Records for finding described items

********

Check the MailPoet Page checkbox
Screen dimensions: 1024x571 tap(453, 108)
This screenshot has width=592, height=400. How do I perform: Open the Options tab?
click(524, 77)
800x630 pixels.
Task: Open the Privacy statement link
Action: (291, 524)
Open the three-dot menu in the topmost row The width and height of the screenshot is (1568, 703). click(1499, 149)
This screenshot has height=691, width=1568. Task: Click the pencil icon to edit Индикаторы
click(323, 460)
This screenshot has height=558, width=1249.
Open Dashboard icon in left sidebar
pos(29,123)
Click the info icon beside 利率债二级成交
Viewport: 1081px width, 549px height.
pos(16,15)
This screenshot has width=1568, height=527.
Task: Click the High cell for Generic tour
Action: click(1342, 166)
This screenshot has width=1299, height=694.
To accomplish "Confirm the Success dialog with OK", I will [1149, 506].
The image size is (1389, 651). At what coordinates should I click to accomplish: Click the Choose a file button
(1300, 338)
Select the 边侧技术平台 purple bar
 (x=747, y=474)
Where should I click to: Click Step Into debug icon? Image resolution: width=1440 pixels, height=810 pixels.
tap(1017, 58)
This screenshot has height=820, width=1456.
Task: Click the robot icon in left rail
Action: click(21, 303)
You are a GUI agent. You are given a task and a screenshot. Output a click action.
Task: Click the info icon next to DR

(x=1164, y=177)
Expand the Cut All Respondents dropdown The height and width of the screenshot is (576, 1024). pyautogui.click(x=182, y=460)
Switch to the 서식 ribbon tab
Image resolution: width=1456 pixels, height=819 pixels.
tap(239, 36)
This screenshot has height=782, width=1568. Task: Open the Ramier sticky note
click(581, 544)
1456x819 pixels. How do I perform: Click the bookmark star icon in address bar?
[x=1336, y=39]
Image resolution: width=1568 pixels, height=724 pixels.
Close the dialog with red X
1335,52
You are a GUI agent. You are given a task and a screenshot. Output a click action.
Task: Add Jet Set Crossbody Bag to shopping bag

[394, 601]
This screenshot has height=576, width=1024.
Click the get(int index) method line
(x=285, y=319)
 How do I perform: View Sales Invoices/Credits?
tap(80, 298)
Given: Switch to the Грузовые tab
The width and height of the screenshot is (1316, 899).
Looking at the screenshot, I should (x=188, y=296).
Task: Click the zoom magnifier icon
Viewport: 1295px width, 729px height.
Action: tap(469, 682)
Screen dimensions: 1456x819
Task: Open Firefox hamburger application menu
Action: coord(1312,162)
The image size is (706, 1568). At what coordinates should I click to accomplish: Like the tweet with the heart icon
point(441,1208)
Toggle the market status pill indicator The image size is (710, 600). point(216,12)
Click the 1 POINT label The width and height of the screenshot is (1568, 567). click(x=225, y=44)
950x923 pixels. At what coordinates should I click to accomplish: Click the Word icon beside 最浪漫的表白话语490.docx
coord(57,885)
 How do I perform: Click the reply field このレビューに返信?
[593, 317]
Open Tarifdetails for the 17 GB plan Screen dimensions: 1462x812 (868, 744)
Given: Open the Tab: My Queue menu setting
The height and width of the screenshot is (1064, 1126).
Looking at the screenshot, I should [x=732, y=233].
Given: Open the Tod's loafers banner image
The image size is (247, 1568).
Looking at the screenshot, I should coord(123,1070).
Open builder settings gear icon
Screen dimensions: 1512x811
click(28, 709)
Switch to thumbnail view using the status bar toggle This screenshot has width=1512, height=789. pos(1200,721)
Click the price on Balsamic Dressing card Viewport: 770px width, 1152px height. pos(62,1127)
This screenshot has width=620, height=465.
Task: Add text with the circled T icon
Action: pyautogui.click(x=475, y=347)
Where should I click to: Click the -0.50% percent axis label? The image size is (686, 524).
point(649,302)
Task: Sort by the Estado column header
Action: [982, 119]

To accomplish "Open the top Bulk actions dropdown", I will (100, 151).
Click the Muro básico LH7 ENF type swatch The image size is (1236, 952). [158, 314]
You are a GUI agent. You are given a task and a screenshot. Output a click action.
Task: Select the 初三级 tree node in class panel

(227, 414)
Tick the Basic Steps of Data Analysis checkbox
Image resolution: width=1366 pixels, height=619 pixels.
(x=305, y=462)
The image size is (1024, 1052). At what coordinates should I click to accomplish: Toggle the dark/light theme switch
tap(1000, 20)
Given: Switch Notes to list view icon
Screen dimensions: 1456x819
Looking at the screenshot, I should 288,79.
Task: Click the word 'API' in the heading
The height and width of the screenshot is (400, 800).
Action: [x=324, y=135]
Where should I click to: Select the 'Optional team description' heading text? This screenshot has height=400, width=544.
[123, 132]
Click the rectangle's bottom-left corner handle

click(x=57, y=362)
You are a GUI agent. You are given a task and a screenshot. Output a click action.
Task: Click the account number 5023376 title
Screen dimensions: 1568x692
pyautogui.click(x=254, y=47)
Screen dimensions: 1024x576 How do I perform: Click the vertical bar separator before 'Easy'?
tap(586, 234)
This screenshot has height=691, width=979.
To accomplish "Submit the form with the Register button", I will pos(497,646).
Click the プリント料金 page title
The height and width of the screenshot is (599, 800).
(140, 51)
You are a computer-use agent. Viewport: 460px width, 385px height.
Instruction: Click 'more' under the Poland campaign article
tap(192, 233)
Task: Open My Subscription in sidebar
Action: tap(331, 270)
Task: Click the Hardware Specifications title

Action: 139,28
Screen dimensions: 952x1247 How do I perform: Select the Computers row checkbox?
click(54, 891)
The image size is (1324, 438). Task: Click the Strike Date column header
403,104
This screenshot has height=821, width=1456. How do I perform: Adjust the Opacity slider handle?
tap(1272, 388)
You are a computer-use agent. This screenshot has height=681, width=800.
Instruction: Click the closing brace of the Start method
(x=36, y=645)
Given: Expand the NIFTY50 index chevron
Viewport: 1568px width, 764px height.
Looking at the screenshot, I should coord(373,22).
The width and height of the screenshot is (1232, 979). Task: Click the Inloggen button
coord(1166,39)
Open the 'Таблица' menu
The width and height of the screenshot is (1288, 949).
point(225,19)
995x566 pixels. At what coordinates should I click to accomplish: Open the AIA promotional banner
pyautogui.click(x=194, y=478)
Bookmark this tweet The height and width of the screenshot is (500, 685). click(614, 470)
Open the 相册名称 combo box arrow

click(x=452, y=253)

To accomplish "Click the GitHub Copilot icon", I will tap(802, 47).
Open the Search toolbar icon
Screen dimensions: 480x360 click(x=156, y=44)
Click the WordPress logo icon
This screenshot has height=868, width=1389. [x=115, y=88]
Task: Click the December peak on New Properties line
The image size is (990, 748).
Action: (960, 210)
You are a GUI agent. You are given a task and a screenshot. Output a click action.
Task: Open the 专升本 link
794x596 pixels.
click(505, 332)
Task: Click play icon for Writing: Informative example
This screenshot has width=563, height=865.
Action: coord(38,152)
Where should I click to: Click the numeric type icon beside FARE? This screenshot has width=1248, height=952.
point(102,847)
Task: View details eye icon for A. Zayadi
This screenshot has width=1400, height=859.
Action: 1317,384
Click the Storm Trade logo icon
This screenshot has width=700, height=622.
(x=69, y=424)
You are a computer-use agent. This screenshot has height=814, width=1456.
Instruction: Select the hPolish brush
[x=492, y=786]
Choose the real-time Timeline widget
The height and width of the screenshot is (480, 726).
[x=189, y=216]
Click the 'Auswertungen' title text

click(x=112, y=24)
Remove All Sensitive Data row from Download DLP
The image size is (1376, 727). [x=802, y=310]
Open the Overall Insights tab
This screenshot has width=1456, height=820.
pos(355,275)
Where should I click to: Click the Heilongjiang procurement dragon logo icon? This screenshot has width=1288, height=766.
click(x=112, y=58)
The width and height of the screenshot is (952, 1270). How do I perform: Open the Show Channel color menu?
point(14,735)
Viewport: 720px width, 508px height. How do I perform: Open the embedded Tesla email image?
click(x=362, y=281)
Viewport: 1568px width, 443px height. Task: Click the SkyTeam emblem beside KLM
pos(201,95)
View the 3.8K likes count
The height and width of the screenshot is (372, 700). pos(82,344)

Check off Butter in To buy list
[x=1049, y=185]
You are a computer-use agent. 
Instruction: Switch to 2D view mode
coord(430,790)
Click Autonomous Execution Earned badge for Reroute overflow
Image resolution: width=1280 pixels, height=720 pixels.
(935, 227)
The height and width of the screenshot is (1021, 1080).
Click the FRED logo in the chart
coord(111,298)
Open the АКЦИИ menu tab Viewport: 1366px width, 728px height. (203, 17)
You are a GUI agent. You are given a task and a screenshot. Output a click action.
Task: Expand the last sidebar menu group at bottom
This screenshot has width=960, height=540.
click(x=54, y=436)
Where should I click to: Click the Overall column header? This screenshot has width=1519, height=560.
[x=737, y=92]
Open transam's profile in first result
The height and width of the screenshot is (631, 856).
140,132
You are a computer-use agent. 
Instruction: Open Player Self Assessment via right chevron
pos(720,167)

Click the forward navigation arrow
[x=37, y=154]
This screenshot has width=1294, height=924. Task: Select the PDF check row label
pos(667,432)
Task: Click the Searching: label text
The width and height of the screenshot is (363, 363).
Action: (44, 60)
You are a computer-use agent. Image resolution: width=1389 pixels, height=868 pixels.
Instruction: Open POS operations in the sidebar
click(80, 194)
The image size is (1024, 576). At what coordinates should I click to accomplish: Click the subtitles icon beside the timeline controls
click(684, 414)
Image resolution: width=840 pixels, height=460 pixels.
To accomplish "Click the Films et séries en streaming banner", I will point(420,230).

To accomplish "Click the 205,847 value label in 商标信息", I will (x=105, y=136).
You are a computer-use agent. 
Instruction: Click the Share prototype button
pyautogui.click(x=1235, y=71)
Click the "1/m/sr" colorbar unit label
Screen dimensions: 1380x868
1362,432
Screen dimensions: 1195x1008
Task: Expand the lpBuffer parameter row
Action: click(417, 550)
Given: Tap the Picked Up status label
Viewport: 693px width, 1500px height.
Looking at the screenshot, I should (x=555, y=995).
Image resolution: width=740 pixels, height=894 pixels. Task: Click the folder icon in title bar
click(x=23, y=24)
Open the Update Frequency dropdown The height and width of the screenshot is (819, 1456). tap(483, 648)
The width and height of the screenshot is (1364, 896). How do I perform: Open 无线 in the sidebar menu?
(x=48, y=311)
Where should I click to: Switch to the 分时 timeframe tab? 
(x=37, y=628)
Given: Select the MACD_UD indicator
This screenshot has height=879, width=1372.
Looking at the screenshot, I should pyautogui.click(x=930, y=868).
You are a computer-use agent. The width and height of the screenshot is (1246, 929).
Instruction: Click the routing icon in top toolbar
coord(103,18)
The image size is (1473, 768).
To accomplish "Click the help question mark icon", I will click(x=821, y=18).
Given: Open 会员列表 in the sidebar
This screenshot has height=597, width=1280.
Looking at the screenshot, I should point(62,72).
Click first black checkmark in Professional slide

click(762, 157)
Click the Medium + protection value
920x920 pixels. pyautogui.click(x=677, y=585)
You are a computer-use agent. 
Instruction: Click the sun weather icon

********

Give back, unchanged, every line from the start of the records through the line that contains "Open the three-dot".

[Result of this exercise]:
Check the MailPoet Page checkbox
Screen dimensions: 1024x571 tap(453, 108)
This screenshot has width=592, height=400. How do I perform: Open the Options tab?
click(524, 77)
800x630 pixels.
Task: Open the Privacy statement link
Action: (291, 524)
Open the three-dot menu in the topmost row The width and height of the screenshot is (1568, 703). click(1499, 149)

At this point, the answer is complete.